The first question I asked is: what inspires you about engineering?

Cutler says she is worried it may sound trite, but the truth is she is inspired by solving problems and contributing on a large scale.

“You’re solving problems for your organisation and if you’re really fortunate you’re solving problems for your community, your city, your country, or some aspect of society more generally. That’s what inspires me.”

Asked about the achievements she is most proud of, Cutler points to her role as CEO of Australia’s offshore regulator, the National Offshore Petroleum Safety and Environmental Management Authority (NOPSEMA). When she started the role it was NOPSA – she helped add the focus on environmental management.

“Taking the lessons from safety and applying them to environmental management: that’s tough because you’re making a cultural shift in the industry. So, I’m pretty proud of that.”

We discuss the hurdles she faced in her career. Cutler says she was stymied early in her career because remote locations had communal sleeping and washing facilities that were unsuitable for men and women to share. As a result, she was told: “we’re sending a man to do your job.”

She says that was very disconcerting. Management had not enabled her to do the full range of her work.

“They were being inclusive about employing females but not thinking ahead and planning to avoid assigning females to roles that were unable to be fulfilled in practice.”

“My hope is that gender shouldn’t be a barrier to you doing what you want to do. We just need to make sure that there aren’t unintended barriers to people following their aspirations and dreams…to embark on a career and a profession where they can make a useful and valuable contribution.”

With engineers now facing very challenging employment prospects, we discuss what lessons can be taken from Cutler’s career choices.

“I formed a view relatively early in my career about the range of skills that leaders of organisations in the future would need. So, my goal was to get experience in environment and safety, in community consultation and community engagement, in finance, in project management and understanding different disciplines and strategic planning.”

“I was quite thorough and comprehensive in my quest to build a range of skills.”

If she were taking her early steps again today, Cutler says beyond getting a good grip on the core technical skills, she would focus on life cycle analysis, process safety, and sustainability.

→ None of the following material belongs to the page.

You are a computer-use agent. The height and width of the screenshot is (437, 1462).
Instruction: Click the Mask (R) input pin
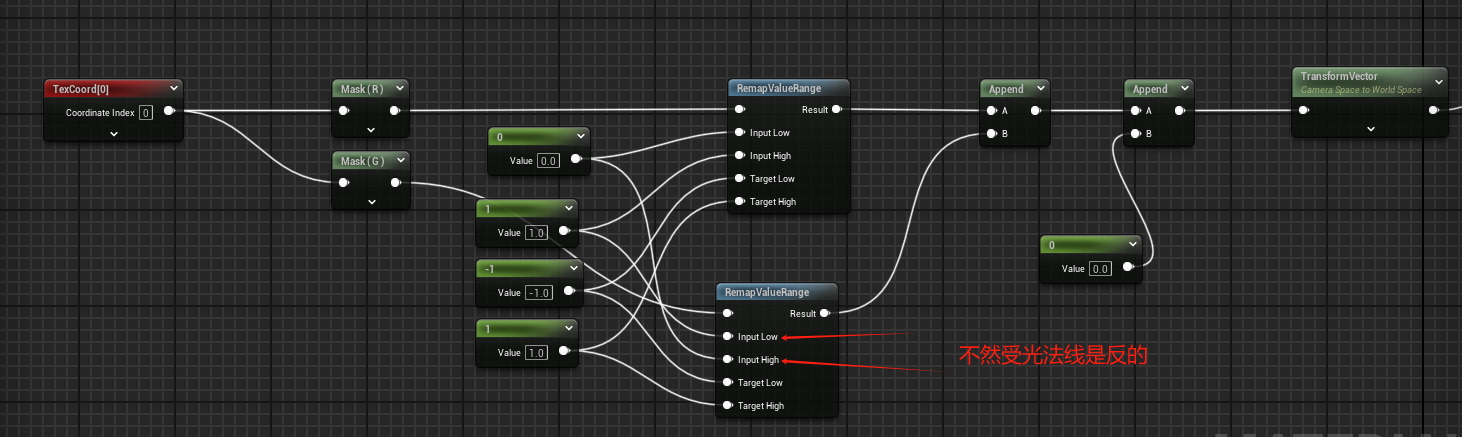click(x=343, y=111)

“I would certainly spend some time developing my knowledge and expertise on how chemical engineers can contribute and consider the UN Sustainable Development Goals in their day-to-day jobs.”

“I would be looking for opportunities to apply life cycle analysis but very holistically, not just around my operation or immediate process but more broadly on how it impacts on the environment and the community.”

While some organisations are not receptive to those terms, she says engineers can dress it up in other ways, for instance as cost and emissions reduction.

“If the environment is not right to use the language, you can still achieve the same outcome by putting it in very pragmatic business terms.”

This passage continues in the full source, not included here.